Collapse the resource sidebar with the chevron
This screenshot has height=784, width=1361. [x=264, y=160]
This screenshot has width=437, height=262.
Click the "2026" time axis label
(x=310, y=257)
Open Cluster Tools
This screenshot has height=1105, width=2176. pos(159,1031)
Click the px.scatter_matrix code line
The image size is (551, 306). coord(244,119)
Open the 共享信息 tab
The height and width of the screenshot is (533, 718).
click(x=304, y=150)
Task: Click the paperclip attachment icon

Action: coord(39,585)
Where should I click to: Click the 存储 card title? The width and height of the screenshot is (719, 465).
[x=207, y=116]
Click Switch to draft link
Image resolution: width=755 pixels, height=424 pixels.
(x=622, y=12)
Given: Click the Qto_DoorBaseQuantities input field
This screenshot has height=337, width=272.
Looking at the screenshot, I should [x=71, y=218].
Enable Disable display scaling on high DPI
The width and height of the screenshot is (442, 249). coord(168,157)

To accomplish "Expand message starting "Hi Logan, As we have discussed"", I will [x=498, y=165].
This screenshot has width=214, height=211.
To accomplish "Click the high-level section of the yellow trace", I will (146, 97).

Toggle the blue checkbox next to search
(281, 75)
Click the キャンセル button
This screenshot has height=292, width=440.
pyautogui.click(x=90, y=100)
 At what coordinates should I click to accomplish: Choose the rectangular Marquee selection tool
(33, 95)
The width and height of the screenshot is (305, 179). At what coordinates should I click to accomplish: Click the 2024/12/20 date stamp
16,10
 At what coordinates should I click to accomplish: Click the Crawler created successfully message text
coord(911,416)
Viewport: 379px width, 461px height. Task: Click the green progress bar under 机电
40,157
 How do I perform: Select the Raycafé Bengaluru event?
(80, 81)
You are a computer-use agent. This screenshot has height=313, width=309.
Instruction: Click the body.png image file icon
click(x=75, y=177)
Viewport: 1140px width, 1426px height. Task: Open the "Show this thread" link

_Short exercise_.
Set every line of the records above into a Markdown table with the columns Row and Line, numbering each row and omitting blank lines.

_Response_.
| Row | Line |
|---|---|
| 1 | Collapse the resource sidebar with the chevron |
| 2 | This screenshot has height=784, width=1361. [x=264, y=160] |
| 3 | This screenshot has width=437, height=262. |
| 4 | Click the "2026" time axis label |
| 5 | (x=310, y=257) |
| 6 | Open Cluster Tools |
| 7 | This screenshot has height=1105, width=2176. pos(159,1031) |
| 8 | Click the px.scatter_matrix code line |
| 9 | The image size is (551, 306). coord(244,119) |
| 10 | Open the 共享信息 tab |
| 11 | The height and width of the screenshot is (533, 718). |
| 12 | click(x=304, y=150) |
| 13 | Task: Click the paperclip attachment icon |
| 14 | Action: coord(39,585) |
| 15 | Where should I click to: Click the 存储 card title? The width and height of the screenshot is (719, 465). |
| 16 | [x=207, y=116] |
| 17 | Click Switch to draft link |
| 18 | Image resolution: width=755 pixels, height=424 pixels. |
| 19 | (x=622, y=12) |
| 20 | Given: Click the Qto_DoorBaseQuantities input field |
| 21 | This screenshot has height=337, width=272. |
| 22 | Looking at the screenshot, I should [x=71, y=218]. |
| 23 | Enable Disable display scaling on high DPI |
| 24 | The width and height of the screenshot is (442, 249). coord(168,157) |
| 25 | To accomplish "Expand message starting "Hi Logan, As we have discussed"", I will [x=498, y=165]. |
| 26 | This screenshot has width=214, height=211. |
| 27 | To accomplish "Click the high-level section of the yellow trace", I will (146, 97). |
| 28 | Toggle the blue checkbox next to search |
| 29 | (281, 75) |
| 30 | Click the キャンセル button |
| 31 | This screenshot has height=292, width=440. |
| 32 | pyautogui.click(x=90, y=100) |
| 33 |  At what coordinates should I click to accomplish: Choose the rectangular Marquee selection tool |
| 34 | (33, 95) |
| 35 | The width and height of the screenshot is (305, 179). At what coordinates should I click to accomplish: Click the 2024/12/20 date stamp |
| 36 | 16,10 |
| 37 |  At what coordinates should I click to accomplish: Click the Crawler created successfully message text |
| 38 | coord(911,416) |
| 39 | Viewport: 379px width, 461px height. Task: Click the green progress bar under 机电 |
| 40 | 40,157 |
| 41 |  How do I perform: Select the Raycafé Bengaluru event? |
| 42 | (80, 81) |
| 43 | You are a computer-use agent. This screenshot has height=313, width=309. |
| 44 | Instruction: Click the body.png image file icon |
| 45 | click(x=75, y=177) |
| 46 | Viewport: 1140px width, 1426px height. Task: Open the "Show this thread" link |